- [Required action] In the copy, keep every word of the data below and none of its pictures.

[Data items]

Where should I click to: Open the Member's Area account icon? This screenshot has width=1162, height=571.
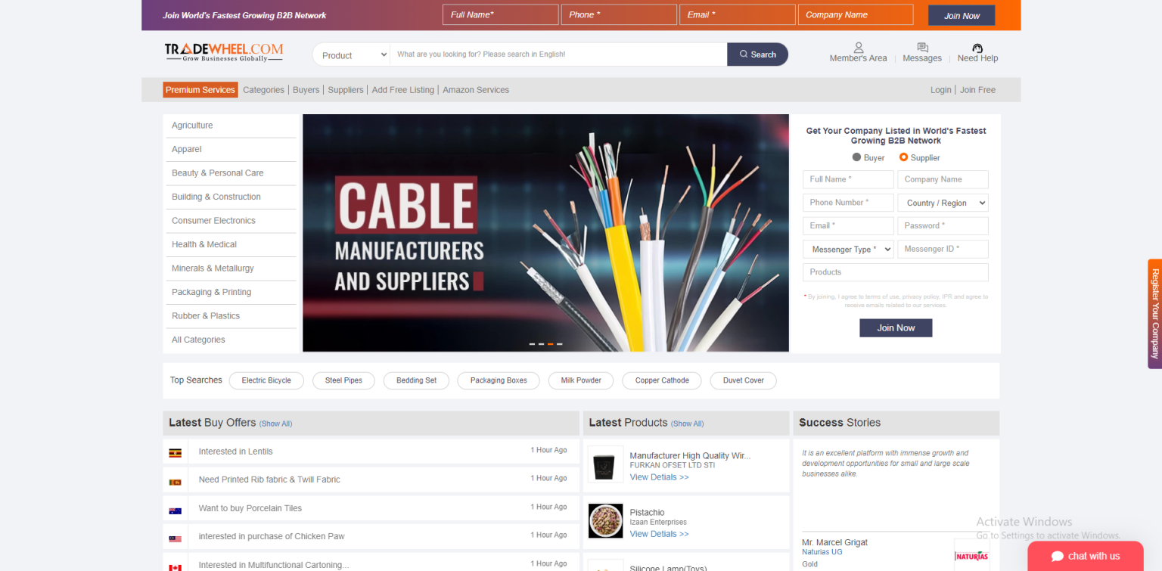point(858,47)
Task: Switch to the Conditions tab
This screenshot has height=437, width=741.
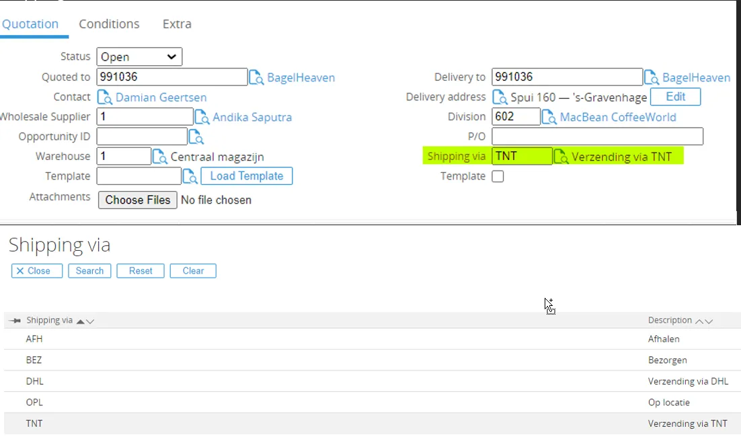Action: 108,24

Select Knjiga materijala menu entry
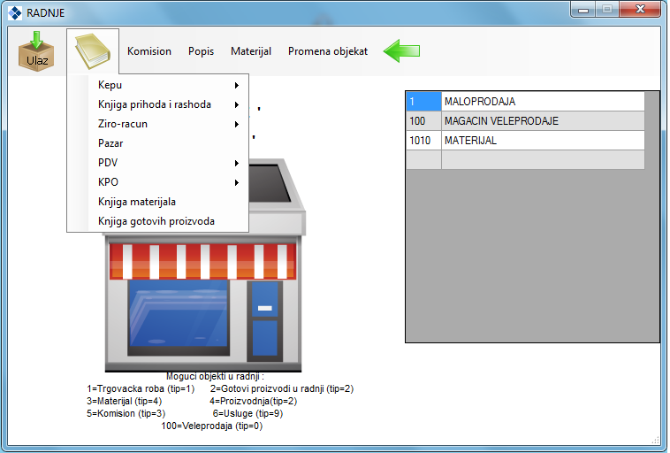(137, 202)
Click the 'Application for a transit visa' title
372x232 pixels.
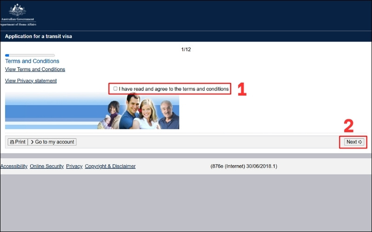click(x=39, y=36)
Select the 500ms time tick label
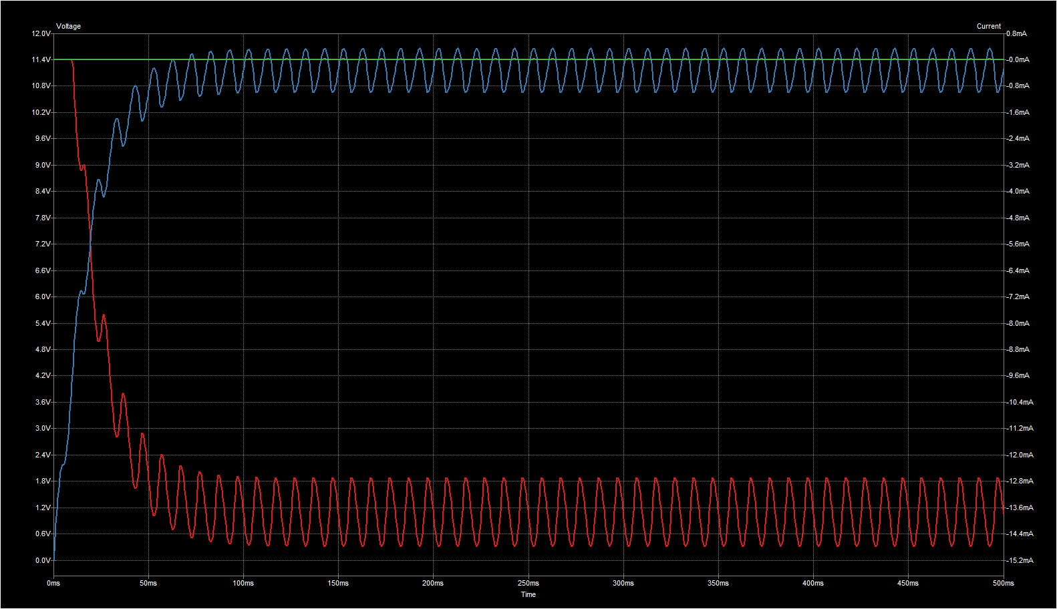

- [Answer to this exercise]
Where should I click to: Open the Member's Area account icon? This screenshot has width=1162, height=571.
point(858,47)
Task: Switch to the Conditions tab
This screenshot has height=437, width=741.
Action: 108,24

Select Knjiga materijala menu entry
(137, 202)
Click the 'Application for a transit visa' title
372x232 pixels.
click(x=39, y=36)
Select the 500ms time tick label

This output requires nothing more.